Nearly 2,000 delegates from more than 100 countries travelled to Montréal yesterday Wednesday to attend the largest human-rights conference on issues of interest to lesbian, gay, bisexual and transgendered (LGBT) individuals.
Legal scholars, judges, activists, researchers, rights advocates, academics, union representatives and journalists are among those who gathered for the four-day International Conference on LGBT Human Rights, which is tied to the 1st World Outgames.
“The large number of delegates coming from all over the globe will undoubtedly provide new contacts, new impulses and new bridges to enhance the vitally needed international work,” said Radio Sweden broadcaster Bill Schiller, a gay and lesbian rights activist who is scheduled to speak.
According to The Montréal Gazette, comedienne Robin Tyler left Canada in the ’60s because she had heard that the United States was more accepting of gays.
“Isn’t that ironic?” she said in a recent Gazette phone interview. “Now Canada has passed civil rights for gays, and the US is still dominated by religious fanatics.”
She recalled a visit to Montréal during the planning stages of the Outgames and rights conference, where she was greeted warmly by the mayor and other politicians.
“I was not just tolerated, but treated as a welcomed human being, in a country that has full equal rights, a rare thing in this world.”
Keynote speakers at the conference include Alice Nkom, a lawyer who is defending 11 men imprisoned for being gay in Cameroon; Walter Schubert, founder of the Gay Financial Network and the first openly gay member of the New York Stock Exchange; Ashok Row Kavi, HIV activist and founder of Bombay Dost, India’s first registered gay magazine; and Georgina Beyer, the world’s first transsexual Member of Parliament from New Zealand.
There will be 200 workshops with topics such as Transgender People in the Workplace, Real and Perceived Barriers to Being Out in Pro Sports, Public Executions in Iran: What Can We Do?, Challenging Anti-Sodomy Laws in the South and Equality and Equity in Zimbabwe.

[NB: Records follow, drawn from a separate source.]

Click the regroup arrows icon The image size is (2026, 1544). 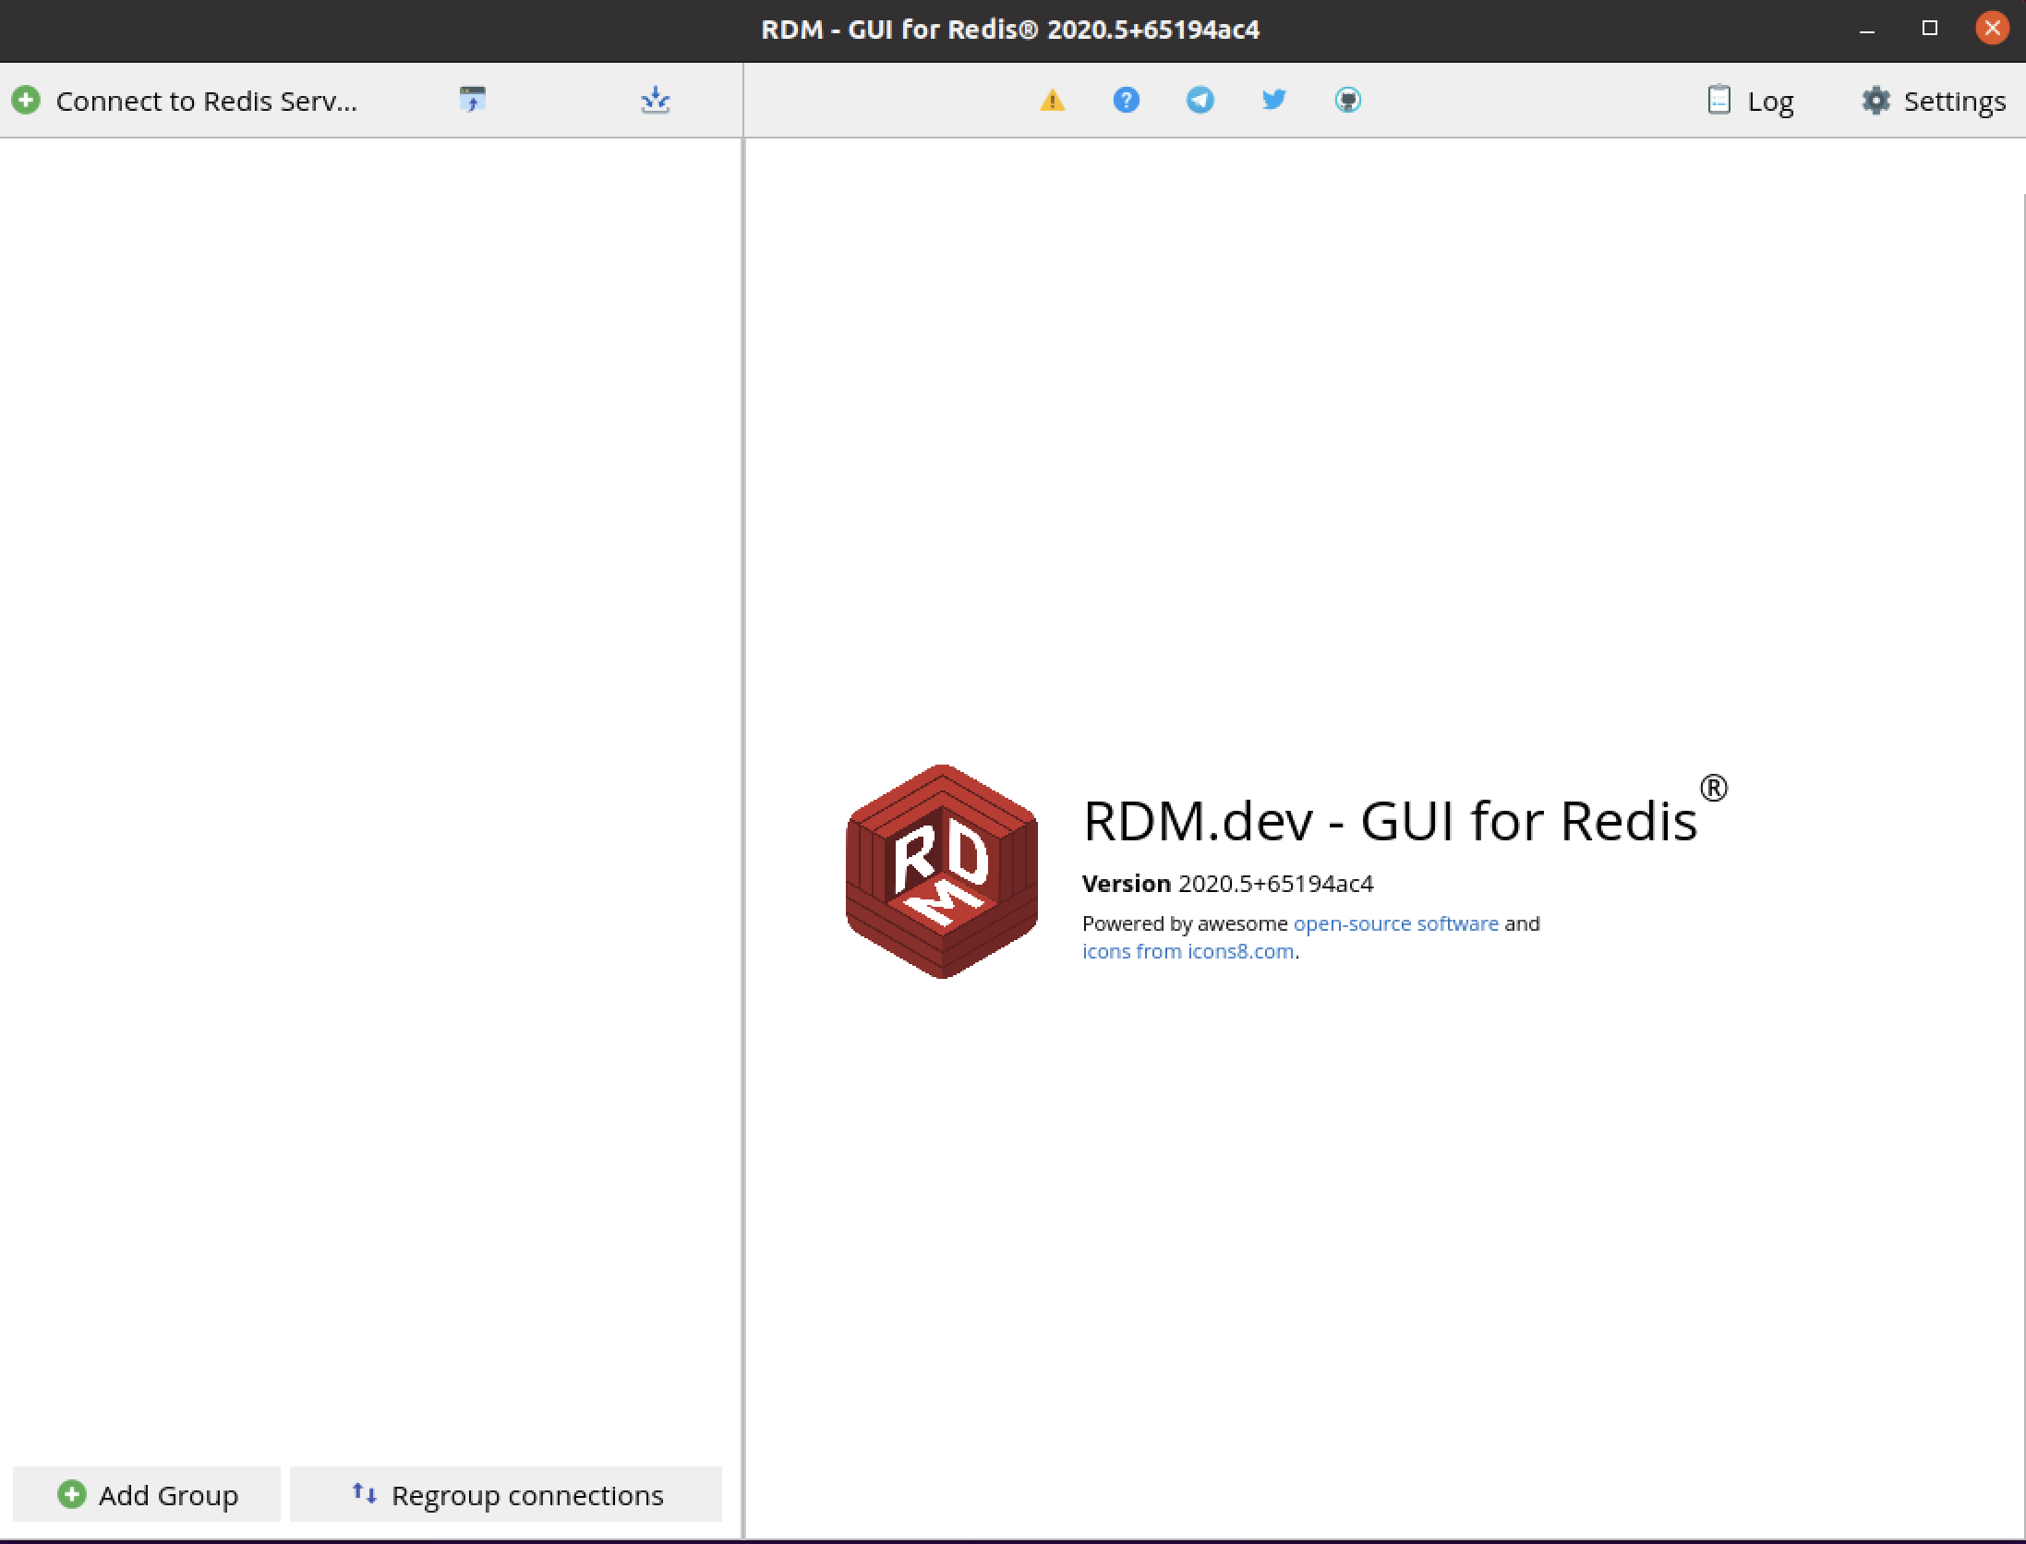click(x=363, y=1494)
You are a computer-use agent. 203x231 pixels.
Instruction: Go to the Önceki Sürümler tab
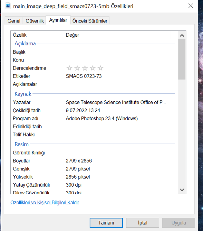90,21
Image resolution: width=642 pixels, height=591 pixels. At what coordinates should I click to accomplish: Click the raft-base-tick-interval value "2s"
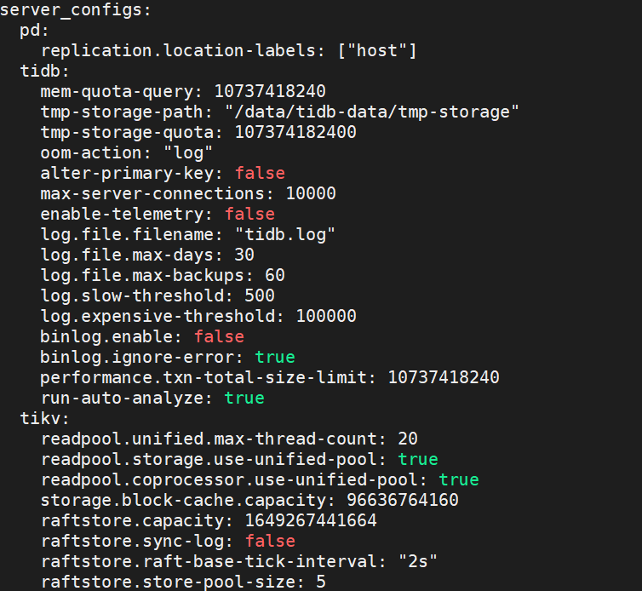[417, 561]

“I feel that many, in North America particularly, don’t have any idea about what people go through in developing countries – how their sexuality plays such a huge role is subjugating them even further than the poverty, ethnicity, class and other factors dictate,” said Rosanna Flamer-Caldera, co-secretary of the Brussels-based International Lesbian and Gay Association (ILGA), in the Gazette report.
Flamer-Caldera also is an activist with a small group called Equal Ground in her native Sri Lanka.
“We are fighting for the rights of all those who are marginalized due to their sexual orientation and gender identity – in a country where homosexuality (both men and women) is still a criminal offence,” she said of her homeland.
Montreal decided to start the Outgame after a disagreement between local organisers and the Federation of Gay Games, which the city was originally set to host. The Gay Games were later handed to Chicago.